Chaumont-Gistoux (Belgio), 19 nov. (askanews) – In Belgio un agricoltore, sostenuto da tre Ong , ha portato TotalEnergies davanti alla giustizia civile per far riconoscere la responsabilità del gruppo petrolifero nelle perdite agricole causate dai sempre più frequenti eventi meteorologici estremi. È la prima causa “climatica” in Belgio contro una major del settore.
Hugues Falys, agricoltore e sindacalista, ricorda gli ultimi anni segnati da piogge violente e lunghi periodi di siccità, con impatti pesanti sulle colture e sul bestiame.
“Negli ultimi anni abbiamo visto una successione molto ravvicinata di eventi climatici eccezionali: nel 2016 un temporale stazionario ha distrutto le colture di fragole e patate, e nel 2018, 2020 e 2022 le siccità hanno ridotto drasticamente la produzione di foraggio, costringendoci a comprarne dall’esterno e, alla fine, a diminuire il numero di capi di bestiame”.

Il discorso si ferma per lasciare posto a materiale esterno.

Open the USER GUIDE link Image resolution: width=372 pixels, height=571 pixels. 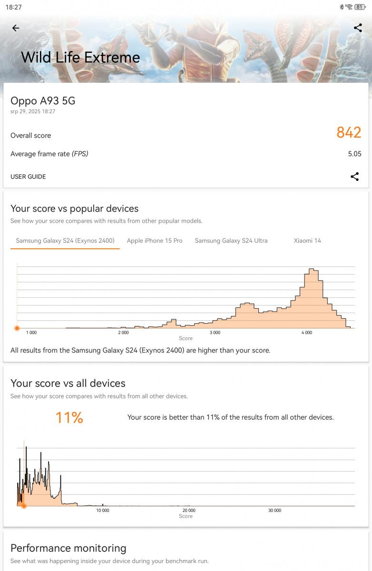coord(28,177)
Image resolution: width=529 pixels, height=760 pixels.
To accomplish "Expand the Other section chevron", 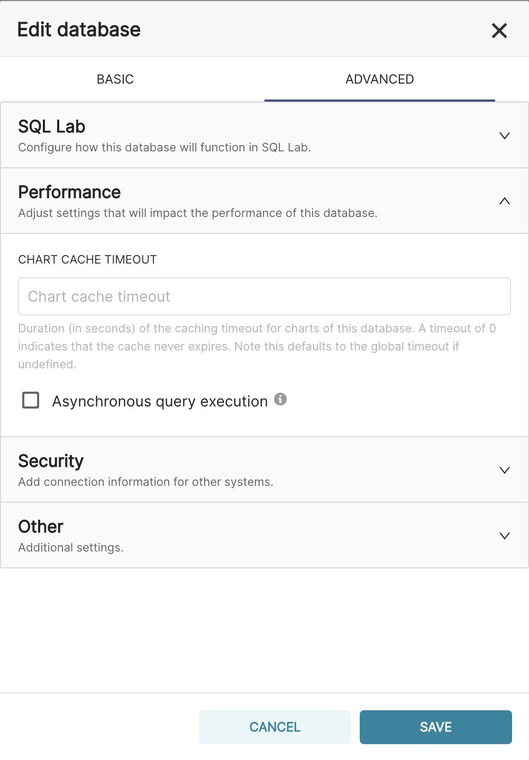I will pyautogui.click(x=504, y=536).
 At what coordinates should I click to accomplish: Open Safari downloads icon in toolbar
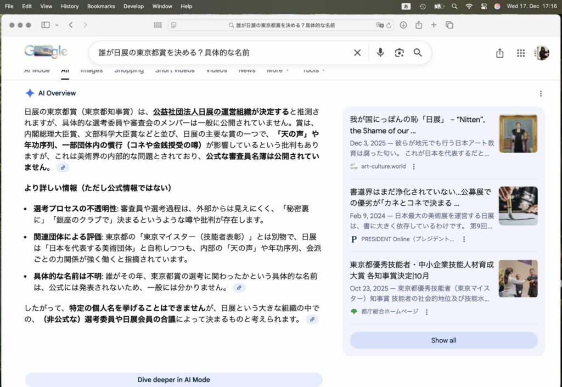tap(403, 25)
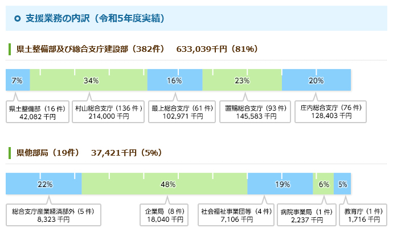Screen dimensions: 393x244
Task: Select the 最上総合支庁 (61件) callout
Action: click(x=182, y=112)
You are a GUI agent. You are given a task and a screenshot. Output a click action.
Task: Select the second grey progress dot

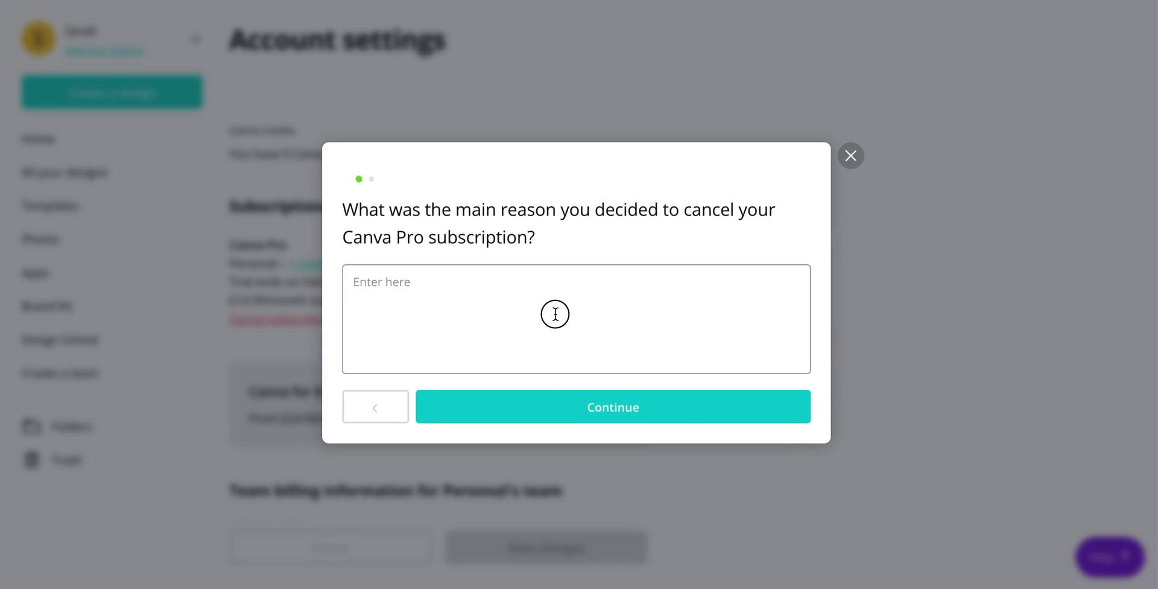click(x=371, y=179)
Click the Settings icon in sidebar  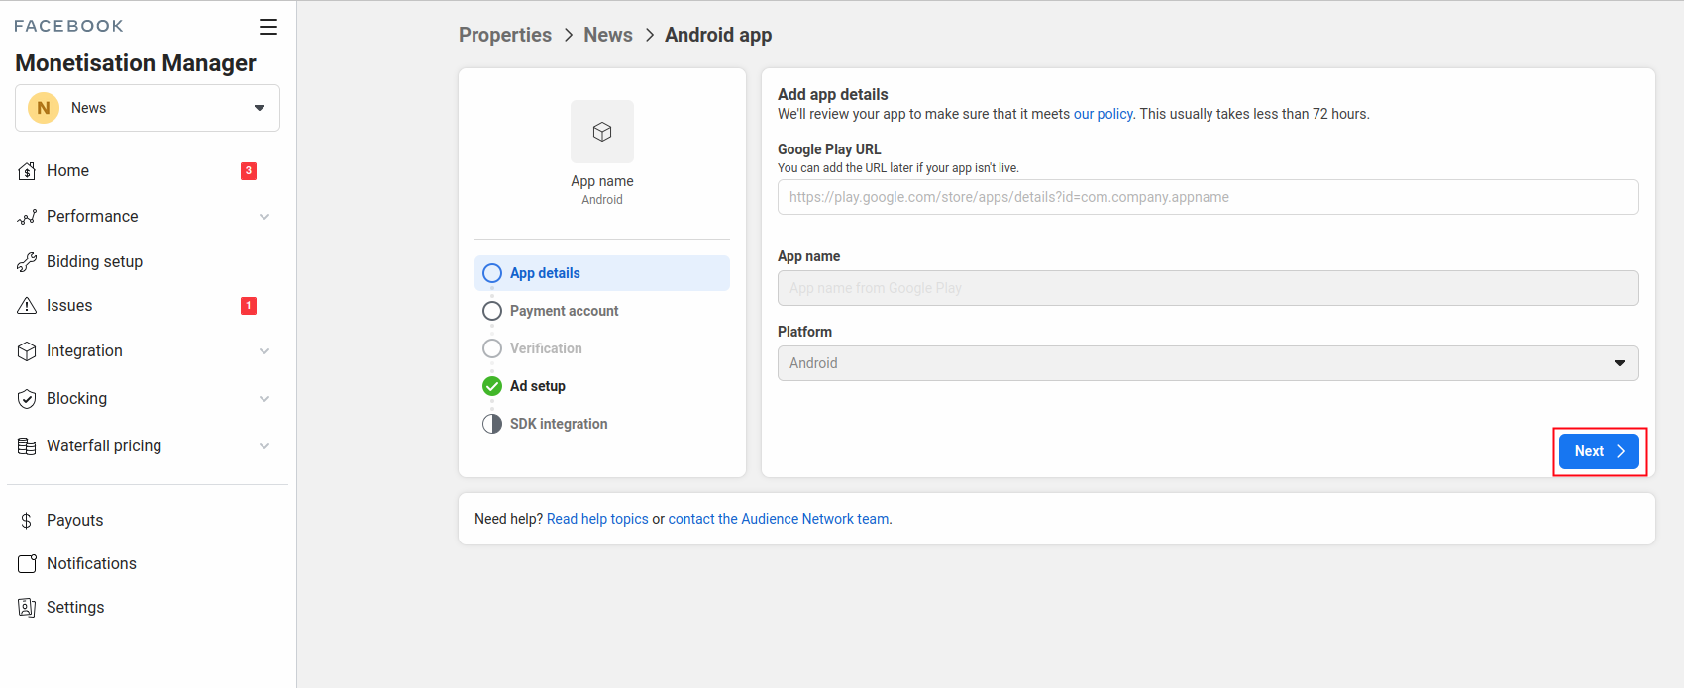[x=27, y=608]
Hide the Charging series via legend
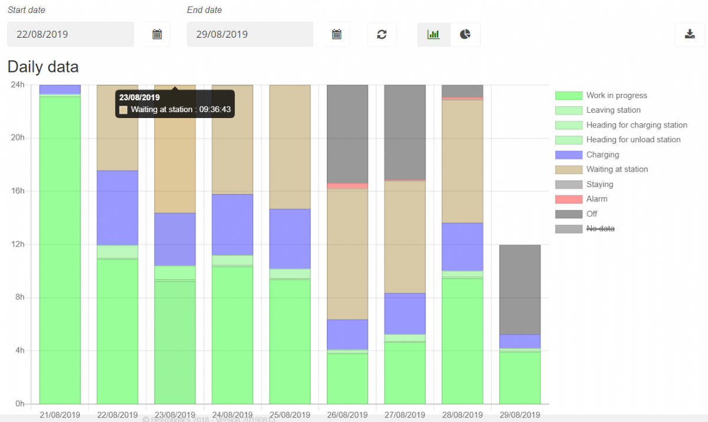 (x=602, y=155)
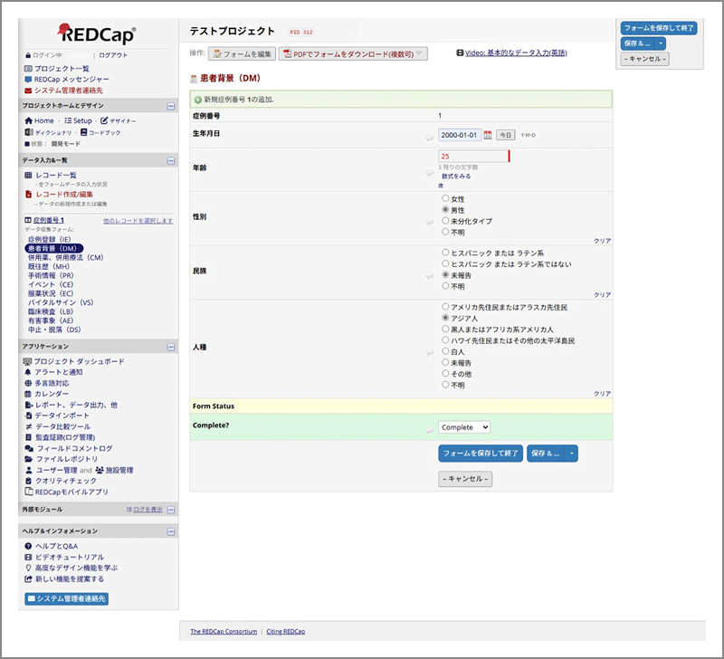This screenshot has width=724, height=659.
Task: Select 女性 for the 性別 field
Action: tap(444, 198)
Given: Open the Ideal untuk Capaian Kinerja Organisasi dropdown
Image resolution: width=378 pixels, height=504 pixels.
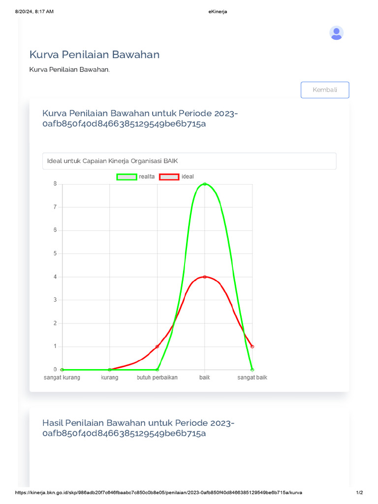Looking at the screenshot, I should [189, 161].
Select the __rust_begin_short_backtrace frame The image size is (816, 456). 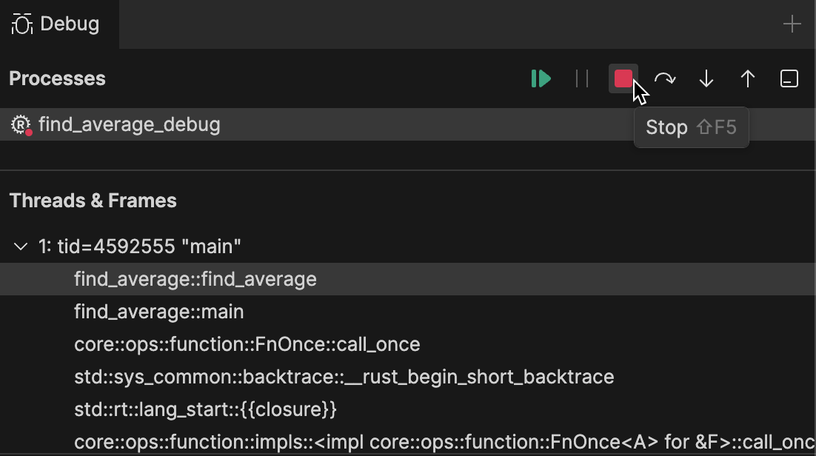point(344,377)
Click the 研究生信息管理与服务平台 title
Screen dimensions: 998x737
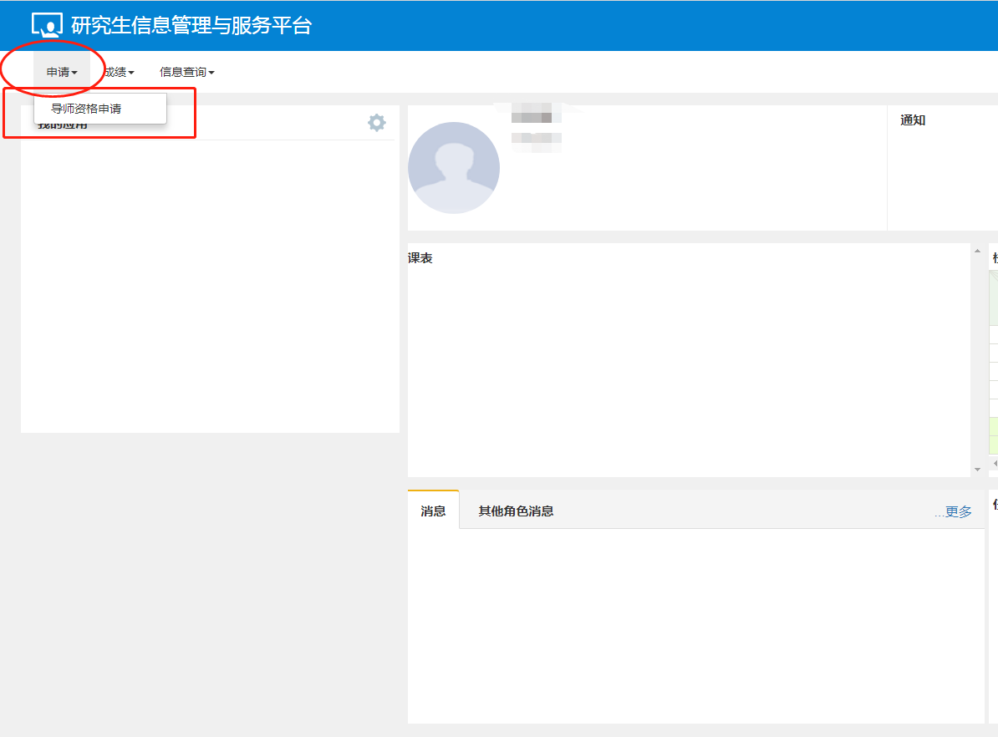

Falys e le ONG vogliono che il tribunale imponga un cambio di rotta: “Chiediamo alla giustizia di imporre a TotalEnergies di rivedere le proprie pratiche, smettere di cercare nuovi giacimenti di combustibili fossili e reindirizzare i giganteschi profitti di questa multinazionale verso la ricerca di nuove energie”.